A recent pensions study conducted by YouGov for law firm Burges Salmon revealed that 45% of people find good pension advice hard to access. It also stated that 58% don’t believe their workplace pension is enough to see them through retirement and that 67% don’t understand pension products. Clearly, there is a great deal of disillusionment amongst the public in respect of their pensions; but what exactly can be done to make them feel more at ease? Here we examine improvements that could be made in order to build up client confidence when it comes to pension advice.
The research conducted during the study found that many consumers don’t actually understand pension products and the options available to them. This indicates that more needs to be done in terms of the public’s level of financial education. The report goes on to suggest that online tools such as pension dashboards could be useful in terms of providing a visual analysis to clients. However, Lawrence Churchill, chairman of the Pension Protection Fund, believes that financial guidance is the key. He states that ‘for guidance to work, we need to simplify the system.’

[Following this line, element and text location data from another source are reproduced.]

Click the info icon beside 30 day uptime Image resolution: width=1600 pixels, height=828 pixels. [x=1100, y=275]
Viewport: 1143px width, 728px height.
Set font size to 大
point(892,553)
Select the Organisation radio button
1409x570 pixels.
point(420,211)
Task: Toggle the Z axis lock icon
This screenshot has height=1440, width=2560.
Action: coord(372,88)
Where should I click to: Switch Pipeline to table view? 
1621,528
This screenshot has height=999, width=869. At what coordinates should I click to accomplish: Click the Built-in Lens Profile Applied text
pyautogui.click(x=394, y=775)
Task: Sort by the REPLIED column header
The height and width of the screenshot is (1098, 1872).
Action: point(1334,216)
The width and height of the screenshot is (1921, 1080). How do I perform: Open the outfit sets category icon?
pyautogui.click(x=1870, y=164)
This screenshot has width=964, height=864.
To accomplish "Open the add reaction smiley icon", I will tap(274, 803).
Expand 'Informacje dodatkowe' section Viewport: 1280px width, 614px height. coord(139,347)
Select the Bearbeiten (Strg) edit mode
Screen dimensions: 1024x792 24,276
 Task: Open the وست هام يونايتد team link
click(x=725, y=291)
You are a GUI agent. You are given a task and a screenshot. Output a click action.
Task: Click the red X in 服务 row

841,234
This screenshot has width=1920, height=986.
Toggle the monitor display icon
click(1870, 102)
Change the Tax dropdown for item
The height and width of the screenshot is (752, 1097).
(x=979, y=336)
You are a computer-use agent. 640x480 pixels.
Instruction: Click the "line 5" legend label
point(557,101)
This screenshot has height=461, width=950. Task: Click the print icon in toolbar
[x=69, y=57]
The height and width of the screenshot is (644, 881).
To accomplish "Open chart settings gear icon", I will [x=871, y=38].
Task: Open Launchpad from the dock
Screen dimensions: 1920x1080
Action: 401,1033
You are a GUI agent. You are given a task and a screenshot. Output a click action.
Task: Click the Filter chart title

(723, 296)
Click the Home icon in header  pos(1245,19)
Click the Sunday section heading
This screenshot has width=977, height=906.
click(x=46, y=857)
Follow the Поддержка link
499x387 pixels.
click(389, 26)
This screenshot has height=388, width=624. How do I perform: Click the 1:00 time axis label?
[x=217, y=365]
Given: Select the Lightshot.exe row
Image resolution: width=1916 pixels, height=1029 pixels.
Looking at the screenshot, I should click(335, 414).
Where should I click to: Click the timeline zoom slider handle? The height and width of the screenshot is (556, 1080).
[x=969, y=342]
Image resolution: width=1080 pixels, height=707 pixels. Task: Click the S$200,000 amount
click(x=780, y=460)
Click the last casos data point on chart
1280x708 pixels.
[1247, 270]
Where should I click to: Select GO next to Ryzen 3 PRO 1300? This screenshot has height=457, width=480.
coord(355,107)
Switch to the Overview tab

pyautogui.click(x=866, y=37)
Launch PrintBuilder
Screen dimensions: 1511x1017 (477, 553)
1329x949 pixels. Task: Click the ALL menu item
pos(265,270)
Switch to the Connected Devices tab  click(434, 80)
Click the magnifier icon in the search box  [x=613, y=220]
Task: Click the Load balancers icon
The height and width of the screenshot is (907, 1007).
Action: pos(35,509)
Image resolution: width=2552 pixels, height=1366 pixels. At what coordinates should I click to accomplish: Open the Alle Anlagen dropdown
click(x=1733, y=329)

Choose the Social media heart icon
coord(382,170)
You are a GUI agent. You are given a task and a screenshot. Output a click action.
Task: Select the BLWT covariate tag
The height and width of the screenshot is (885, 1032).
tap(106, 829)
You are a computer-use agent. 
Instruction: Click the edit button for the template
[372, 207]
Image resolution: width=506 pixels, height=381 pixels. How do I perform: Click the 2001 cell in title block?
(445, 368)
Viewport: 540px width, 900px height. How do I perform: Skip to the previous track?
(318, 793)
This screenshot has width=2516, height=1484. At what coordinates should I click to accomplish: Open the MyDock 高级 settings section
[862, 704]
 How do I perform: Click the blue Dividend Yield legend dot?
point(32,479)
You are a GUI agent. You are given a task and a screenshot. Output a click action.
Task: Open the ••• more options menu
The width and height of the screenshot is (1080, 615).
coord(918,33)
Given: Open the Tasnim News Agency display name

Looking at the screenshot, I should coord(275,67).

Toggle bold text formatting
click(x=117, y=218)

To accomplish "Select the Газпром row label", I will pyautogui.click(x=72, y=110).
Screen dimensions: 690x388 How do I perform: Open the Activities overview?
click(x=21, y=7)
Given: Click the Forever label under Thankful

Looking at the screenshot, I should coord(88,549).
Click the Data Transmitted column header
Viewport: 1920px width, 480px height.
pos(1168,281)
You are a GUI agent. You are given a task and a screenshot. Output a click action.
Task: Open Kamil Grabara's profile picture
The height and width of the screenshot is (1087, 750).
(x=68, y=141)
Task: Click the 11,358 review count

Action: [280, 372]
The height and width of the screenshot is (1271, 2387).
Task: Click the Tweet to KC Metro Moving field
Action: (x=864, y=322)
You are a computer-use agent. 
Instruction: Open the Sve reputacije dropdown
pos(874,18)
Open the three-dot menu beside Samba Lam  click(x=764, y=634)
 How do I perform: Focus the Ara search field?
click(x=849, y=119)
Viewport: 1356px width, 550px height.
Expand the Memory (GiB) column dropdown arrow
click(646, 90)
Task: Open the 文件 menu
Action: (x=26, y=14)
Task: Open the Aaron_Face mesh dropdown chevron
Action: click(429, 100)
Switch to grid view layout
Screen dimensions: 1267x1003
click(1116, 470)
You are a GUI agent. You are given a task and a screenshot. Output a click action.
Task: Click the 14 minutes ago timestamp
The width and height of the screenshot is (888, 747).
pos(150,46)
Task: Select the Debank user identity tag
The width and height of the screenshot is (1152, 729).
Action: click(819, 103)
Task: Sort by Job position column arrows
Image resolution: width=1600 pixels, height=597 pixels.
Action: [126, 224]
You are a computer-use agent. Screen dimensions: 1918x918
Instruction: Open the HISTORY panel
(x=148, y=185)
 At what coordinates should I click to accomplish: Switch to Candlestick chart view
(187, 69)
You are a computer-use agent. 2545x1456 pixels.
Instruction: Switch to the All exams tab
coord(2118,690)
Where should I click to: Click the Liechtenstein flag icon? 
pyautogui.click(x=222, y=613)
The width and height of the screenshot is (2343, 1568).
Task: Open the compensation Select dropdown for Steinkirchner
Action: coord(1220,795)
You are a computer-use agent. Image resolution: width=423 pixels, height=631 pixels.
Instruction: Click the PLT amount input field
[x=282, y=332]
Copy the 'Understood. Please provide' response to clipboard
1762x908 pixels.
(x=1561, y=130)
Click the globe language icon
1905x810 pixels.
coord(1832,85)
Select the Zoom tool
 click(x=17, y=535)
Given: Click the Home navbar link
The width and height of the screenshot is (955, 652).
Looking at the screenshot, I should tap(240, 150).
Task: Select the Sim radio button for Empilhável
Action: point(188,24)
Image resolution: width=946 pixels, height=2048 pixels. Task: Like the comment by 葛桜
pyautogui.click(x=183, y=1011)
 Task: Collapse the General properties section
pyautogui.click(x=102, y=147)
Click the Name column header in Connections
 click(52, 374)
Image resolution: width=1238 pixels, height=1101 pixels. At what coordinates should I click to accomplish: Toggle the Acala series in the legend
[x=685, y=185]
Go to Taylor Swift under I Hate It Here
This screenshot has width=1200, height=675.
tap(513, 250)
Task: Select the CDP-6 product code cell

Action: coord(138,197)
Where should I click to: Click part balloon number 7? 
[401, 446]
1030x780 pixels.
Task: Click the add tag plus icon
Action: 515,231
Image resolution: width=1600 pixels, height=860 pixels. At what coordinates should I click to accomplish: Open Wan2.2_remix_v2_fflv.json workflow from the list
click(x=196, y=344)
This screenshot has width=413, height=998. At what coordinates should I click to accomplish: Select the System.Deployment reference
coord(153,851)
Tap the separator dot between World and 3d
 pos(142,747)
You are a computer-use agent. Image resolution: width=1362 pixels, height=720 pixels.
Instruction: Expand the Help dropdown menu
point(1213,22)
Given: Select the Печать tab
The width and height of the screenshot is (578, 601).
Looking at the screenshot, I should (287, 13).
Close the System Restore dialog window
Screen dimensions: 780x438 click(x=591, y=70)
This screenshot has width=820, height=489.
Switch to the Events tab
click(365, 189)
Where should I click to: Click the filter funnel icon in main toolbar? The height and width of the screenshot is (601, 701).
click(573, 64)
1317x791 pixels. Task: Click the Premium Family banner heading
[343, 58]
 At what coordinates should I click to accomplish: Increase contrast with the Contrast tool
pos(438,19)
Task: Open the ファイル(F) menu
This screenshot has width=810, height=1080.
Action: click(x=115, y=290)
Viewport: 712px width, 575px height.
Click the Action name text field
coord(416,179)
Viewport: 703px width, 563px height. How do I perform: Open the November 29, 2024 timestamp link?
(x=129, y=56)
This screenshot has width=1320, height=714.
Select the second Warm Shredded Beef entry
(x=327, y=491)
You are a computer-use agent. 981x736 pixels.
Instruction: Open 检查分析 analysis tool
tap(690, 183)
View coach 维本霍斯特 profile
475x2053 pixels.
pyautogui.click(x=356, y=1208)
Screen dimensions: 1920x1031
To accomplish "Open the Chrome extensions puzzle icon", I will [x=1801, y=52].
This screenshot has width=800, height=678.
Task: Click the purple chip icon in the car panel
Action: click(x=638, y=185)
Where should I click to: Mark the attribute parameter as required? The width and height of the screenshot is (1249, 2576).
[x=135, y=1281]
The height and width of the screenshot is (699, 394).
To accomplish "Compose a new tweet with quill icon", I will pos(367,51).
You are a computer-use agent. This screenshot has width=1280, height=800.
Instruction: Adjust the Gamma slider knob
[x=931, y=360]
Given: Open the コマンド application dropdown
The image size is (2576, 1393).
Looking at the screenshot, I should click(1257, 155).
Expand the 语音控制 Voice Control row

It seems, therefore, that financial advisers and employers need to be having wider conversations with their clients and employees to ensure that advisers fully understand what they're discussing with clients, and clients understand exactly what they’re signing up for.
Avoiding unregulated firms
The pension experts quoted in the report believe that pension advice from regulated firms is generally quite good. However, bad advice and pension scams often stem from unregulated firms. The question is, why isn’t there more awareness regarding advice from such organisations? The report states that 80% of financial advisers don’t believe that the FCA and The Pensions Regulator is doing enough to raise awareness of the risks involved when seeking advice from unregulated firms. One suggestion is that the government should be creating a number of campaigns highlighting this issue in order that consumers become savvier when it comes to receiving pension advice.
Last year, the Pensions Administration Standards Association (PASA) revealed that over £1 billion has been lost to pension scams - a major issue that needs to be tackled to prevent savers from unnecessarily losing further funds.